However, despite England’s top two divisions being set to return, League One has now ended, with a vote on Tuesday confirming that the PPG system will determine promotion, play-off positions and relegation. Sunderland dropped down to eighth position due to the rule, and Rodwell has revealed his disappointment, whilst also admitting that the club as a whole will have to perform better next season.
Speaking on the club’s official website, he said: “Although we braced ourselves for today’s decision, we are incredibly disappointed by the outcome.
“We were committed to finishing the season on the pitch and we made our stance perfectly clear throughout what has been an incredibly challenging period for every club within the EFL.”
He continued: “Ultimately, we now have to move forward.
“Our fans have been magnificent, and we know how much they, like the players and staff, will be hurting today. But it’s our supporters who have the set the standard over the last two seasons, following the team home and away in incredible numbers, and we have failed to match them.
“As a club, we have to strive to be better and ensure we learn from the mistakes we have made because regardless of the circumstances, finishing eighth in League One isn’t good enough and I don’t think anyone would tell you otherwise.

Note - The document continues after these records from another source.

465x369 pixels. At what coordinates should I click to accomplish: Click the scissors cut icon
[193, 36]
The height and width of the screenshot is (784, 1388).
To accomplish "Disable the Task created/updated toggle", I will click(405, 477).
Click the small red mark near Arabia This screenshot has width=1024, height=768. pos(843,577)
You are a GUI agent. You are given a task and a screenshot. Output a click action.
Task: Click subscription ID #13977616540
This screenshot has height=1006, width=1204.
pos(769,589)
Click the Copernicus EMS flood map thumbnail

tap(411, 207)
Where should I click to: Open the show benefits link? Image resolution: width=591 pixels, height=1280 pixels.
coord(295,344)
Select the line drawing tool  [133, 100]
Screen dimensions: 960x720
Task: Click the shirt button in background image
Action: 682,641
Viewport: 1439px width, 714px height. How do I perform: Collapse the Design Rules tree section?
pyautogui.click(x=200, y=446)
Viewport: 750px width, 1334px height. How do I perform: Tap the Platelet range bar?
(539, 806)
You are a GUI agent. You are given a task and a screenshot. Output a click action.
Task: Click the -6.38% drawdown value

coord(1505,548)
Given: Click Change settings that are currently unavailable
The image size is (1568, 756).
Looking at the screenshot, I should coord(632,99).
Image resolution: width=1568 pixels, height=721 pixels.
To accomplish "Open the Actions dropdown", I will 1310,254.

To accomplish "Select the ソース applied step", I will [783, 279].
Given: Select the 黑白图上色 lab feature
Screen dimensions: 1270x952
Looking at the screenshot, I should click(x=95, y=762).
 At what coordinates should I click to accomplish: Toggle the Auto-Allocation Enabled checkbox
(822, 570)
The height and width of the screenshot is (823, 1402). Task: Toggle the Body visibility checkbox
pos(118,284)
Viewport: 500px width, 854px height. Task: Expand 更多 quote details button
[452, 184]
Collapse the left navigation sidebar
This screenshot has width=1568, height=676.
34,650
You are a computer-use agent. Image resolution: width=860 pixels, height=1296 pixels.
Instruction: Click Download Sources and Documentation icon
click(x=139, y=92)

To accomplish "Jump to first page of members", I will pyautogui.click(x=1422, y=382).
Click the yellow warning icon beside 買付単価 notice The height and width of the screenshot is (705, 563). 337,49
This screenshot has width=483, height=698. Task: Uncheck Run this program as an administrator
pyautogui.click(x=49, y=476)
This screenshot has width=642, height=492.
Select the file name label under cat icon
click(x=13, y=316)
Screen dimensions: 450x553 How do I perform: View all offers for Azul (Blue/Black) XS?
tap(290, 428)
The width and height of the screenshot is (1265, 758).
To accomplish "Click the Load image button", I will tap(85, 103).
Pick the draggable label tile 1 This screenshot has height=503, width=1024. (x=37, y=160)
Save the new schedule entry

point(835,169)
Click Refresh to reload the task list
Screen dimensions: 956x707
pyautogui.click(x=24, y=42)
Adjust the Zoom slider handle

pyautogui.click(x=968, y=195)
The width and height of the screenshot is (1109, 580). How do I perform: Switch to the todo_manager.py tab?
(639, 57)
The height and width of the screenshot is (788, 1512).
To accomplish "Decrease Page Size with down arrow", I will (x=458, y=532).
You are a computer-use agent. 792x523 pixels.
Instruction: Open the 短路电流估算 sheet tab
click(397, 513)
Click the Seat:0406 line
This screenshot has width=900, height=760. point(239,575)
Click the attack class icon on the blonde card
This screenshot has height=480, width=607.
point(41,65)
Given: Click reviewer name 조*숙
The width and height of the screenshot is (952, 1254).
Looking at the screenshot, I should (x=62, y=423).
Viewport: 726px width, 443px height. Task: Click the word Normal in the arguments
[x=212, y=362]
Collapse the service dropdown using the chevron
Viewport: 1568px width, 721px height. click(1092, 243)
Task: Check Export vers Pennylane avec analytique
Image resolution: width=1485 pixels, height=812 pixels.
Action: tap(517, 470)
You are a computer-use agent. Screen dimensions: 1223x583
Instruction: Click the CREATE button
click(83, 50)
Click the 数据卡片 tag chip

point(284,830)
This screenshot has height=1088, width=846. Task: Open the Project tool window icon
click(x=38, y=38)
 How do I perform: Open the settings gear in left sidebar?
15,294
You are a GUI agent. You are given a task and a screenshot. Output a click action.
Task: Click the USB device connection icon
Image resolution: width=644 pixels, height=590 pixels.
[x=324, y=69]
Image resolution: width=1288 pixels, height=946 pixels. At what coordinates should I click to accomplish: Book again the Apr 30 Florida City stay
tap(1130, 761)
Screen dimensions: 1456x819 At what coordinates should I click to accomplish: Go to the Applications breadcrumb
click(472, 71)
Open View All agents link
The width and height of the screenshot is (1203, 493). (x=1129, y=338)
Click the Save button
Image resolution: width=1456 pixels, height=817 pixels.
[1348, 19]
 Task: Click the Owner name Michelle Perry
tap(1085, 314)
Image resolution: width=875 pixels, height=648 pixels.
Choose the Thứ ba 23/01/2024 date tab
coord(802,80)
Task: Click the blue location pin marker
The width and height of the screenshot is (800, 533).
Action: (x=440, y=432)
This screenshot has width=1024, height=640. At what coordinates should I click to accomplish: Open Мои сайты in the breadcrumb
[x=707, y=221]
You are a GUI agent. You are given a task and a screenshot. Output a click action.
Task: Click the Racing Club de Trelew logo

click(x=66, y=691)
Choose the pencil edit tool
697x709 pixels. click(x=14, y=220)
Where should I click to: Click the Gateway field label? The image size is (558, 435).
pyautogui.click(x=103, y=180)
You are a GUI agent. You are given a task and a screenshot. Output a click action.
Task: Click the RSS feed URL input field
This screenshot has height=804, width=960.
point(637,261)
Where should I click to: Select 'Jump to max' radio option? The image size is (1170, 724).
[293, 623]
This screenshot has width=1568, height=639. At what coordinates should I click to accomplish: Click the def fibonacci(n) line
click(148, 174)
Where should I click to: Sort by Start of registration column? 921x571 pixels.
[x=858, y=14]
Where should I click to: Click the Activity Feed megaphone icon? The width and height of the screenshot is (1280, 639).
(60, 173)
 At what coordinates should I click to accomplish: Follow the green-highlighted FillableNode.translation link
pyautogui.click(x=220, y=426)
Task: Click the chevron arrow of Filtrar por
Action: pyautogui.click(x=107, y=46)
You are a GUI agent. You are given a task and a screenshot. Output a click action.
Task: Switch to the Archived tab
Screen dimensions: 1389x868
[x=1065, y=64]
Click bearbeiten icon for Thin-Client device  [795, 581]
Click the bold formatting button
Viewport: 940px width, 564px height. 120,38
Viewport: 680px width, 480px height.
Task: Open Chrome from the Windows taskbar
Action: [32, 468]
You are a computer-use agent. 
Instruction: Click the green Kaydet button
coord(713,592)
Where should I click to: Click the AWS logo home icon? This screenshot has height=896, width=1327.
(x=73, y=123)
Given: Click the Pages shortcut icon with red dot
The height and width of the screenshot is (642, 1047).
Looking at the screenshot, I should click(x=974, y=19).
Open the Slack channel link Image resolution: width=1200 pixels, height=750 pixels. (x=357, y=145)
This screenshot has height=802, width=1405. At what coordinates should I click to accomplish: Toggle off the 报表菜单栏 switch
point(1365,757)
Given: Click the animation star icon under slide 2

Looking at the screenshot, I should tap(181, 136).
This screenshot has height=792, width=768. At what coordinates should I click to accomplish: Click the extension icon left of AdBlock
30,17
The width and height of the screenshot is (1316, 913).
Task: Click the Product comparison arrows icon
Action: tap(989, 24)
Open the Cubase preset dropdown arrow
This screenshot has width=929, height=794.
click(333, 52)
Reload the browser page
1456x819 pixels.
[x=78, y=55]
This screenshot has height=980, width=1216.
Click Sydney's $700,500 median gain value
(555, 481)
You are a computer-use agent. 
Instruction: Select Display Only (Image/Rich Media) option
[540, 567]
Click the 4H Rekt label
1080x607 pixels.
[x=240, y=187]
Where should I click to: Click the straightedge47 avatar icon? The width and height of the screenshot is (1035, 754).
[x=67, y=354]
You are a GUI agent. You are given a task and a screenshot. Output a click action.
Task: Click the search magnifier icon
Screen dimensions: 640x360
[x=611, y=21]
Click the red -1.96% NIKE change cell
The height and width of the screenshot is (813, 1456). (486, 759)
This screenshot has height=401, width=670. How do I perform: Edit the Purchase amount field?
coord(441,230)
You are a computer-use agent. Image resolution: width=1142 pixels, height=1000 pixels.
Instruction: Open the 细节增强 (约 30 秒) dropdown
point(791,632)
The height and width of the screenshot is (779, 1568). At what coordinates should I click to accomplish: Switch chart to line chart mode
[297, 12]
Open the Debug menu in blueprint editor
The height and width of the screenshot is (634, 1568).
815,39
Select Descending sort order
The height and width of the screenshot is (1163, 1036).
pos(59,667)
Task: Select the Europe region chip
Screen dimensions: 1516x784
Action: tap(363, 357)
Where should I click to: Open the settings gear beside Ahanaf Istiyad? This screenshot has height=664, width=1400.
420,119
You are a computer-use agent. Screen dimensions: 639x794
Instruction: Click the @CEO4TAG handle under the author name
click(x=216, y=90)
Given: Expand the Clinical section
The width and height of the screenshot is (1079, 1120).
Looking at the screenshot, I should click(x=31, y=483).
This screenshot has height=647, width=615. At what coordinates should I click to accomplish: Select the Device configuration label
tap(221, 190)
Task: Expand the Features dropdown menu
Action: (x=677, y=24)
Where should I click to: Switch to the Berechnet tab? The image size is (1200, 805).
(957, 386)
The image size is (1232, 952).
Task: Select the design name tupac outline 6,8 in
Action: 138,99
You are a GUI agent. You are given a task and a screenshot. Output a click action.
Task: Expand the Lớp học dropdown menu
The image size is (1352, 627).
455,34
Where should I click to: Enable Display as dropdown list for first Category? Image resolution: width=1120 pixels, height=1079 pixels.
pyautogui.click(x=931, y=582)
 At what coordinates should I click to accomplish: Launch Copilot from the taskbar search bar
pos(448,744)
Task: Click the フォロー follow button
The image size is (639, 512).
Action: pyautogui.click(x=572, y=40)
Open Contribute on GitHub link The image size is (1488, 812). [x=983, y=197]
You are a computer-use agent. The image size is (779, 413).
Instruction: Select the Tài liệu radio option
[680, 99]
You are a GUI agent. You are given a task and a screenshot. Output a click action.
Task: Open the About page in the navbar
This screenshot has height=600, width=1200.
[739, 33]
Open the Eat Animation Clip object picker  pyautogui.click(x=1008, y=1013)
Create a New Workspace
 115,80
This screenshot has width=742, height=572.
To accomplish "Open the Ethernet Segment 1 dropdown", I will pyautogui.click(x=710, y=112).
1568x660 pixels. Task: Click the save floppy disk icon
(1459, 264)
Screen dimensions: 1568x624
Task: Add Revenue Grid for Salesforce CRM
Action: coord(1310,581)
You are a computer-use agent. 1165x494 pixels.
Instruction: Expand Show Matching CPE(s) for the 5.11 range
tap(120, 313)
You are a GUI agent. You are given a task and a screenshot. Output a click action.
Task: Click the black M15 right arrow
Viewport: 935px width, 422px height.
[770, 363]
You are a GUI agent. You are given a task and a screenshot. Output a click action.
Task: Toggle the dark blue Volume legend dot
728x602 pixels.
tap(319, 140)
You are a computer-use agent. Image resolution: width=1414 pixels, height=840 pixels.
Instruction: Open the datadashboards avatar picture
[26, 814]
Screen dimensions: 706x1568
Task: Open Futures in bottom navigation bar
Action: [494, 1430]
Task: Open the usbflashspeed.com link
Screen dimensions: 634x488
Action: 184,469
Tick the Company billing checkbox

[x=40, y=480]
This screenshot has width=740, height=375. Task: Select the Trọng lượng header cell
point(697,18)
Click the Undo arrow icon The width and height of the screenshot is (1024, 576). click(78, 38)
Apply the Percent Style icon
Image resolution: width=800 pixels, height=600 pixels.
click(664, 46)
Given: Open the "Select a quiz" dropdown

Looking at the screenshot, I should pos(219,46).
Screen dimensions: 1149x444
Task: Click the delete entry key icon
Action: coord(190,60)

“Our sole focus moving forward must be to build a squad that is capable of winning this division next season. I have spoken to Phil Parkinson at length and we have a very clear idea of what we need to achieve that goal.
“It is our responsibility to put that plan into action immediately and ensure that whenever the 2020-21 season begins, we are ready.”
Rodwell’s comments may come as some comfort to Black Cats fans, but they have been messed around and let down for a number of years now, and the end to this campaign has to be the final warning to change.
Stewart Donald remains at the helm but, with the owner deeply unpopular among many supporters, progress and stability might not arrive until after he is ousted, while Phil Parkinson and his squad will probably feel that they have underachieved in failing to occupy a play-off spot so late into the season.
Finishing eighth in the third tier is simply not good enough for the size of a club like Sunderland, who until three years ago had enjoyed a decade-long spell in the Premier League.